Using Flags to Focus on Veteran Suicides
WASHINGTON — Volunteers in dark green hooded sweatshirts spread out across the National Mall on Thursday, planting 1,892 small American flags in the grass between the Washington Monument and the Capitol. Each flag represented a veteran who had committed suicide since Jan. 1, a figure that amounts to 22 deaths each day.
Civilians stood among the waving flags in solidarity with veterans like Michael Blazer, a former sergeant in the Army who had a friend commit suicide when he got back from Afghanistan.
“He shot himself in the same room as me and a friend of mine,” Mr. Blazer said. “I’ve been diagnosed with PTSD because of that, so a lot of these issues are what I’ve personally been dealing with. But above and beyond, I’m out here in memory of him.”
The event was part of an awareness campaign mounted by members of Iraq and Afghanistan Veterans of America, an advocacy group focused on issues affecting the nation’s newest veterans. They are in Washington this week as part of their leadership development program, Storm the Hill, and to support the introduction of legislation aimed at preventing suicides and providing more mental health resources for service members home from combat.
Event organizers said that the issues were a top priority for veterans and their families, and that they wanted to make them a priority for Congress, too.

Records from a data source:
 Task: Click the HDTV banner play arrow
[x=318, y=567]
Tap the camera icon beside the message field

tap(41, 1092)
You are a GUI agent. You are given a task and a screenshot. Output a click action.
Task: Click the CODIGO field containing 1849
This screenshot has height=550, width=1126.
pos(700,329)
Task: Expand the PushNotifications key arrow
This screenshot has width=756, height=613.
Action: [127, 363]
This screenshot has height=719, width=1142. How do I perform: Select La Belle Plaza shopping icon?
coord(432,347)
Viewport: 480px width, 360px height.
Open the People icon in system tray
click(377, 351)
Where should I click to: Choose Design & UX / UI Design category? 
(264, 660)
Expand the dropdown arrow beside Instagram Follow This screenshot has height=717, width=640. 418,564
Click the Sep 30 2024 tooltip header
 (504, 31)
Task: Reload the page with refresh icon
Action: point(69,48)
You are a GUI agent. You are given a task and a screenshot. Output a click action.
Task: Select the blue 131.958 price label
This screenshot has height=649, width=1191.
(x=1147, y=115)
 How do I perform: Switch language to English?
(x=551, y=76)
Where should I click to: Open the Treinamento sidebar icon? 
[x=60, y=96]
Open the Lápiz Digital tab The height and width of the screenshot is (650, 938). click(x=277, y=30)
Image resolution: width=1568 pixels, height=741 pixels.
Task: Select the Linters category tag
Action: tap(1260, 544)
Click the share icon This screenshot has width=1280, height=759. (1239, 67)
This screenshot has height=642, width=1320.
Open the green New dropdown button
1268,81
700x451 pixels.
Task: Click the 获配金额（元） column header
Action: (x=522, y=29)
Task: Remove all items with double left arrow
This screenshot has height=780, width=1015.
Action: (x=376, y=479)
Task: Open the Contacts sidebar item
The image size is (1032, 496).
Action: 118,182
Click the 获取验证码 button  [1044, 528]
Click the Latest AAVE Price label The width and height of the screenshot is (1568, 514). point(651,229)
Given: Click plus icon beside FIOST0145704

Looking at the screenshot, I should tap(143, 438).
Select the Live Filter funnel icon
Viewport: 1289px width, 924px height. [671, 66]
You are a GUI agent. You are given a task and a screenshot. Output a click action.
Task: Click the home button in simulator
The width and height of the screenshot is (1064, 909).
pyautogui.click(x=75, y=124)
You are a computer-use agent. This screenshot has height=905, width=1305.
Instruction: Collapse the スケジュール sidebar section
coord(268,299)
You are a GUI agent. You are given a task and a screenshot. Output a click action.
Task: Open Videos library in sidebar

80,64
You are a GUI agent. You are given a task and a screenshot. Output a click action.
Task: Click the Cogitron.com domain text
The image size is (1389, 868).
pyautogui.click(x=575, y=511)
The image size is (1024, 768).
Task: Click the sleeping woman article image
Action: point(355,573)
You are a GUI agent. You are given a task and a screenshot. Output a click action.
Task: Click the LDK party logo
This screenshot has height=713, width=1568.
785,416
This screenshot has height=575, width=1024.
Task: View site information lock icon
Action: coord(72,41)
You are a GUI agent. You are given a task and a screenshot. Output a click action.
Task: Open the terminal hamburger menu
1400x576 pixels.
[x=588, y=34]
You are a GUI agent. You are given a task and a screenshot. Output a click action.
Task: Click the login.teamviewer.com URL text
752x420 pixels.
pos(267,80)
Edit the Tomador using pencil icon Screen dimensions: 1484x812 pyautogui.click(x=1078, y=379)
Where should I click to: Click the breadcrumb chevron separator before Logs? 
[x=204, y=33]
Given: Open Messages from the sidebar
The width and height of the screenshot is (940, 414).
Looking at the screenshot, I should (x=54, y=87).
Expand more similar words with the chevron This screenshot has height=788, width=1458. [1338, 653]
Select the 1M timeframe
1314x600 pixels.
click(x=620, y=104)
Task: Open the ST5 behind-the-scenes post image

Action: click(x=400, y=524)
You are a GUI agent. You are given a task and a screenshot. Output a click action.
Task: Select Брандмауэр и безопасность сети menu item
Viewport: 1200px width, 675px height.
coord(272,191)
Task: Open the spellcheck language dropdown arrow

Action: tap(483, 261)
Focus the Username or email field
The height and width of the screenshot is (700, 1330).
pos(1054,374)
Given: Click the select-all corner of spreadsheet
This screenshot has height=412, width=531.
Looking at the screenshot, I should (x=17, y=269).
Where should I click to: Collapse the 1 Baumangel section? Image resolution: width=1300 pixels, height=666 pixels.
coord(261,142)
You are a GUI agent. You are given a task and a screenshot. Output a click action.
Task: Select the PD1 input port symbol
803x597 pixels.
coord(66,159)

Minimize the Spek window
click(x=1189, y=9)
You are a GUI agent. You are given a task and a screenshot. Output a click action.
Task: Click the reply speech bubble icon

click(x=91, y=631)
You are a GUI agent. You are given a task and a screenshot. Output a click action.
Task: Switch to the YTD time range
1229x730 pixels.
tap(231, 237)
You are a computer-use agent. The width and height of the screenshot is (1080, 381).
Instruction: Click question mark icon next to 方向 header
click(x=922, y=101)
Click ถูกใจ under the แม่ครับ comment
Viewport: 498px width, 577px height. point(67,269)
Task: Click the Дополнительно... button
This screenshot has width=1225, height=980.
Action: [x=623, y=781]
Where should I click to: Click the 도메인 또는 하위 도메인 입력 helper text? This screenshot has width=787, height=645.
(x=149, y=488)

Directions:
[1] In the article about flags for veteran suicides, which advocacy group organized the awareness campaign?
[2] Continue the article about the flags on the National Mall from where it stops.

Results of the exercise:
[1] Iraq and Afghanistan Veterans of America

[2]
Senator John Walsh, Democrat of Montana and the first Iraq war veteran to serve in the Senate, introduced the Suicide Prevention for America’s Veterans Act on Thursday. For Mr. Walsh, the issue is personal: A sergeant who served under him when he commanded an infantry battalion in Iraq in 2004 and 2005 committed suicide after returning home.
“We’ve waited too long to take on this action,” he said. Then, mentioning the 22 veterans who take their lives every day, he added, “That’s an epidemic that we cannot allow to continue.”
When service members leave the military, they can get five years of no-questions-asked care from Department of Veterans Affairs hospitals and facilities. One of the bill’s main goals is to extend that window to 15 years.
“For instance, in Vietnam, a lot of symptoms of post-traumatic stress disorder didn’t show up anywhere until between seven and 12 years later,” said Kate O’Gorman, the political director at the veterans’ advocacy group. “We really want to make sure that care is available when someone is ready to seek it.”
The bill also calls for the military to set up a review process for troops who are discharged for behavior that could have been caused by mental health issues. Measures to help the Veterans Affairs agency recruit more psychiatrists are also included.
“It establishes student loan repayment for psychiatrists,” Ms. O’Gorman said. “When the private sector and even the Department of Defense are able to offer good student loan repayment programs and the V.A. is not, that can make it difficult for them to recruit.”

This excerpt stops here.